American higher education is still the envy of the world because it is currently a competitive marketplace that drives innovation and produces high-quality outcomes. If the politicians proposing “free college” today get their way, just watch our colleges and universities begin to resemble a failing K-12 school, with the customer service of the DMV to boot.

It’s also a matter of fairness. More than two-thirds of Americans don’t pursue a four-year college education. Many pursue different, and just as valid, paths to gain the skills needed for successful careers.

It’s fundamentally unfair to ask two-thirds of Americans who don’t go to college to pay the bills for the mere one-third who do. And it’s even more unfair to those who have held up their end of the bargain and paid back their student loans themselves to subsidize those who don’t save, plan, and pay.

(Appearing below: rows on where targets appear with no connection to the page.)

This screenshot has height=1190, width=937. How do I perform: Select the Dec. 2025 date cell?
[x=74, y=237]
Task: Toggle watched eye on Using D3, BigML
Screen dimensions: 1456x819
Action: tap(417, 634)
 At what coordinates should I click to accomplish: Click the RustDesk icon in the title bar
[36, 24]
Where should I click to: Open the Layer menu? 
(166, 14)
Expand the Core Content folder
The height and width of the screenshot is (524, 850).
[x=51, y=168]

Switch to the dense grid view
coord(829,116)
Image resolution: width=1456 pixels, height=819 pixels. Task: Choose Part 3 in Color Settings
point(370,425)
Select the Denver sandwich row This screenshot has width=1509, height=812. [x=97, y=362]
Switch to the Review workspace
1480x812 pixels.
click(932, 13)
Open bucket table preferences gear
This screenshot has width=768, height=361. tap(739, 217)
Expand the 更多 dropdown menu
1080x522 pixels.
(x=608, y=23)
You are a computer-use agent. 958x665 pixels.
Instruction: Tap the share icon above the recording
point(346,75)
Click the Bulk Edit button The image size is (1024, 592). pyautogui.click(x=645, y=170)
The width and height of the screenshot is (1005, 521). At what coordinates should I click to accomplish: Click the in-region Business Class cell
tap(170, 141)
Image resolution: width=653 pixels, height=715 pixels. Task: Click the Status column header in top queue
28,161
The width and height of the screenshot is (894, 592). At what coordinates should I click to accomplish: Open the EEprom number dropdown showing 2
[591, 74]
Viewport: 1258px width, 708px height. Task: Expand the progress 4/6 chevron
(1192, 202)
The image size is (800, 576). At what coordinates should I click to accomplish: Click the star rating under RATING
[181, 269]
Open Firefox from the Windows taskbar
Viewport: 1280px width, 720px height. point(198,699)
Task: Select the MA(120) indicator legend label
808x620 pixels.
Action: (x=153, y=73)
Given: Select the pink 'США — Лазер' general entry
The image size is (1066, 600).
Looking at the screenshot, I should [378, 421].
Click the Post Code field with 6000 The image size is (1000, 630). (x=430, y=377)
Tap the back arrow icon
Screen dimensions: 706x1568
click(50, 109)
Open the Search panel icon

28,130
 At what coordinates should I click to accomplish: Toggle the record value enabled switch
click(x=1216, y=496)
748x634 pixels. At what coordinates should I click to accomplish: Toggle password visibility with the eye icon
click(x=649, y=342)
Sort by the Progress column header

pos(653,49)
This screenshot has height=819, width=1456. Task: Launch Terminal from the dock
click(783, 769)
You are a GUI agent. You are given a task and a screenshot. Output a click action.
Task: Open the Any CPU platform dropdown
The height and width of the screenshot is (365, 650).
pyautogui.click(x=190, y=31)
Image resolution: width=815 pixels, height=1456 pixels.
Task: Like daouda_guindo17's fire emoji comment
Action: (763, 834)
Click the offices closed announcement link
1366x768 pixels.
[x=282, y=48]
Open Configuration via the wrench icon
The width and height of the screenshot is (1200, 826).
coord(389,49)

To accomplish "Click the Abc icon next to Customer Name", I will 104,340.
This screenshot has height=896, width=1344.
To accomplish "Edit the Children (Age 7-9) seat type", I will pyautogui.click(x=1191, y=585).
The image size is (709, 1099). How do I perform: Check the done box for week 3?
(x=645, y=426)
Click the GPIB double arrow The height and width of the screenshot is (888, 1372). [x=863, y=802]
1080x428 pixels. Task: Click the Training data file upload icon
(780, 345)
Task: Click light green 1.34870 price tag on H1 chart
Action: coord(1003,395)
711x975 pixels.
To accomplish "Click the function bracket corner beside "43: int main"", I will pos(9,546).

Ultimately, nothing is “free.” Somebody, somewhere pays the bill.

And the bill is coming due. What we do next in education policy—and in public policy writ large—will either break our already fragile economy, or it will unleash an age of achievement and prosperity the likes of which we’ve never seen.

I believe we can do the latter. I believe “We the People” can do great things in this country. I say that from experience.

I’ve spent the better part of three decades fighting to fix education for students of all ages in this country. I know we can do it. I know people of good faith can match good intentions with good policy and just do what’s right for students. It’s amazing how much we agree on when we don’t let politics or personalities get in the way.

We can continue to make higher education more attainable and affordable while improving its quality and its value proposition.

We can continue to open new pathways beyond high school that lead to well-paying careers or entrepreneurial successes.

We can continue to rethink student aid delivery to make it the high-quality product students deserve while treating taxpayers fairly.

And together, we can continue to be the proud sponsor of each and every American mind that wants to make our great nation stronger, freer, and more prosperous.
Thank you for your partnership these past four years. I look forward to continuing to support America’s students right alongside you.